***** Textauszug

Seit er am 7. Januar 1989 den Thron bestieg, setzte sich der Monarch zusammen mit seiner Gemahlin, Kaiserin Michiko, unermüdlich für die Menschen seines Landes ein. Mit ihr an der Seite machte er den Opfern von Naturkatastrophen Mut, besuchte Altenheime und andere Einrichtungen und war auf internationalen Reisen ein würdevoller Vertreter seines Landes.

Doch Akihitos Gesundheit ist angeschlagen. Im Sommer vergangenen Jahres hatte der Monarch in einer seltenen Video-Botschaft zu erkennen gegeben, angesichts seiner nachlassenden Kräfte abdanken zu wollen. Das Parlament erlaubte ihm dies später per Sondergesetz. Am 1. April will die Regierung die neue Ära-Devise (gengo) bekanntgeben, bevor einen Monat später Akihitos Sohn Naruhito auf den Thron steigt.

**********
***** Rohdaten

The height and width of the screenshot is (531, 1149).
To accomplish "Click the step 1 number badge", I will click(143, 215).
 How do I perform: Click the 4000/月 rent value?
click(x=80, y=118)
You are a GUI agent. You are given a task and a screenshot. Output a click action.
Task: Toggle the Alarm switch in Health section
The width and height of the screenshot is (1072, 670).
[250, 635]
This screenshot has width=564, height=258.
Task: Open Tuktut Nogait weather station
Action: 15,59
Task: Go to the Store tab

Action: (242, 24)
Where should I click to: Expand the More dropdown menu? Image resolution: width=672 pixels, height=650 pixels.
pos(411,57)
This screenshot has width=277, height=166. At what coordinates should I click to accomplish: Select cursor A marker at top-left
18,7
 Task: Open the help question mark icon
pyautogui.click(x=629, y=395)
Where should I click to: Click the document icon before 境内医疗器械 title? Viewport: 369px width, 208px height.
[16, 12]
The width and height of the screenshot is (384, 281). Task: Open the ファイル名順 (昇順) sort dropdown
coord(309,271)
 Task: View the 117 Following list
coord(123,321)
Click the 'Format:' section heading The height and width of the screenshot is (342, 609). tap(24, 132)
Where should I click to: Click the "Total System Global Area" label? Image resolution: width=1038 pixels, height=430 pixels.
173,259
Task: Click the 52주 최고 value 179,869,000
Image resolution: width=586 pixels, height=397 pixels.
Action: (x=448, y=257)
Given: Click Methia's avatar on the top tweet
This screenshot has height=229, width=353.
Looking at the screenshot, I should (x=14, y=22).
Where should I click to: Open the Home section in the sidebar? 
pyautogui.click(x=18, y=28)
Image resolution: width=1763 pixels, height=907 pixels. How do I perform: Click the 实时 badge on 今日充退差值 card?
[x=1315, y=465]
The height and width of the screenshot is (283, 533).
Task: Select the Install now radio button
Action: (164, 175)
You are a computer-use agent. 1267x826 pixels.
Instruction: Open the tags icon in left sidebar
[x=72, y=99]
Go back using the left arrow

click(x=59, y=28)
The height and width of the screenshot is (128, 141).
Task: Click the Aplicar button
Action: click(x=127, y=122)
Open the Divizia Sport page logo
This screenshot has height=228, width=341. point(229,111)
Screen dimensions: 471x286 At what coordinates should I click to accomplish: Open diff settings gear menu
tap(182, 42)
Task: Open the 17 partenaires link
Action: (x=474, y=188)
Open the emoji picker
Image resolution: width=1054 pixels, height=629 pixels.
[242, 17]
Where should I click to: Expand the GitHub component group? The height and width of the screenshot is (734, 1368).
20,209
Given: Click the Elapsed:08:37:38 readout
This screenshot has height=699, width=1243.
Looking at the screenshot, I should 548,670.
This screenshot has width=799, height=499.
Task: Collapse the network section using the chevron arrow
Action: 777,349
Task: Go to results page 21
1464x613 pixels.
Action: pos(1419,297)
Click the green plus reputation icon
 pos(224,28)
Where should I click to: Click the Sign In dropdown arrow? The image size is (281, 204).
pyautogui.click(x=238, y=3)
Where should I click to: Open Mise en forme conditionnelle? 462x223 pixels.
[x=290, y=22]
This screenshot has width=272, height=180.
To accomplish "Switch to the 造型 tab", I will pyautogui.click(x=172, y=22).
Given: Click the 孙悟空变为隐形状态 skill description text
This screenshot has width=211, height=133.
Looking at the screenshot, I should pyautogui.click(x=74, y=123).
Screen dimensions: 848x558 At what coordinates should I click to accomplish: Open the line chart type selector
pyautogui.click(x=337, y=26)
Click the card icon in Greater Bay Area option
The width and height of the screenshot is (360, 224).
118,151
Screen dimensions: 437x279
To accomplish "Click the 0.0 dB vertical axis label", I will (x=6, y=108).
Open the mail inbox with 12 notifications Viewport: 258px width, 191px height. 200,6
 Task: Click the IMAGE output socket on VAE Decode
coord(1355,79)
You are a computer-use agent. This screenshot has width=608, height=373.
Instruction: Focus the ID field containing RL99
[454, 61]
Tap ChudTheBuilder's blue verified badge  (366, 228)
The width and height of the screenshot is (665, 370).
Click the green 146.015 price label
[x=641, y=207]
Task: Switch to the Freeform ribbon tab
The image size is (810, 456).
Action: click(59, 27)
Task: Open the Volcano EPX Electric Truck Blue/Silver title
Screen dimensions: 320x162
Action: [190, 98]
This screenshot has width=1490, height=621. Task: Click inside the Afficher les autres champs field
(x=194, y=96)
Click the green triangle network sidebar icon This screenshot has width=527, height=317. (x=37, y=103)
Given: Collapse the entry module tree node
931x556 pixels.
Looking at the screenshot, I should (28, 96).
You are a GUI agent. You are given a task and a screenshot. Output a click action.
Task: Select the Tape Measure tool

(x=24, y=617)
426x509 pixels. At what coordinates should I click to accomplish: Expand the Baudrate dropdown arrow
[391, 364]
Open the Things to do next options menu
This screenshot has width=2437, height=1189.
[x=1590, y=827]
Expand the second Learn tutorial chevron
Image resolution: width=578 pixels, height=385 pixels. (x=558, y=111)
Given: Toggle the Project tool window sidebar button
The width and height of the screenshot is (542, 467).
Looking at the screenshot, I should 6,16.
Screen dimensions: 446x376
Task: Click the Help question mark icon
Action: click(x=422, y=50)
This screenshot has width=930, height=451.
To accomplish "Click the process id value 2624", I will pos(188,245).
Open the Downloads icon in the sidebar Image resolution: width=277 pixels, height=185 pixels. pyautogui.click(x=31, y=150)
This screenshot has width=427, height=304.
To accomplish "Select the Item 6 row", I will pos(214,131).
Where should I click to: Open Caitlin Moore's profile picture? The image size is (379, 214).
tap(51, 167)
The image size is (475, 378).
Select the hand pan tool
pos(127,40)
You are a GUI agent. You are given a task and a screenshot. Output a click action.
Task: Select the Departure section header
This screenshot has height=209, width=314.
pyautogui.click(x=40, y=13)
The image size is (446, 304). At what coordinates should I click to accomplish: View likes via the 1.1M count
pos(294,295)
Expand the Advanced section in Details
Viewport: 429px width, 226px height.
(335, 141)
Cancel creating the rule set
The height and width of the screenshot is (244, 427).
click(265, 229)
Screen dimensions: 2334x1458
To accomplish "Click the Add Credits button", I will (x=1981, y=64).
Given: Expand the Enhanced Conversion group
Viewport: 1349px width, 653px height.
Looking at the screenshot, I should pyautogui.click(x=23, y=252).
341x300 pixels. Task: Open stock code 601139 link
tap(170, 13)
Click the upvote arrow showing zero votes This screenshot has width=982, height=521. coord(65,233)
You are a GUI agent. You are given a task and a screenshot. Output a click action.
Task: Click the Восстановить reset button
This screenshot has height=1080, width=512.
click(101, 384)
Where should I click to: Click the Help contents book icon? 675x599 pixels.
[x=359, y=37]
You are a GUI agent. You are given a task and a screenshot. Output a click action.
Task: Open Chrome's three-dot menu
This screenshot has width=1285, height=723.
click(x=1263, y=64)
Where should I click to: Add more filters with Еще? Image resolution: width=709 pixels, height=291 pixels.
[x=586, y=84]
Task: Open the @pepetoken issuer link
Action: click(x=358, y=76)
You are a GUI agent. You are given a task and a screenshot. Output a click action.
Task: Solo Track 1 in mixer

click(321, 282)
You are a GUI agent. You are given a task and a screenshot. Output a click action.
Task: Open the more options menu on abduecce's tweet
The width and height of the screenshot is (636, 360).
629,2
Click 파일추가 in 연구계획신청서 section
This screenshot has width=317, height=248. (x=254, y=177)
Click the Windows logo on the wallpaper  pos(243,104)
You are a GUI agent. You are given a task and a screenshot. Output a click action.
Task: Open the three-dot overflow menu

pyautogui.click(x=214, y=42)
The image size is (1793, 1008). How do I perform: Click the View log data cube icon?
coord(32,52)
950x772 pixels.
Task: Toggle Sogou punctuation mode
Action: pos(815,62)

**********

Führ den Text über Kaiser Akihito weiter, und zwar im Anschluss an seinen letzten Satz. Die Datensätze stammen aus einer anderen Quelle.

Ein Wechsel der Ära-Devise ist in der drittgrößten Volkswirtschaft der Welt ein verwaltungstechnischer Großaufwand. Offiziell gilt in Japan der Gregorianische Kalender, daneben aber auch ein weiterer, amtlich verwendeter Kalender, der sich an die jeweilige Ära der Kaiser hält.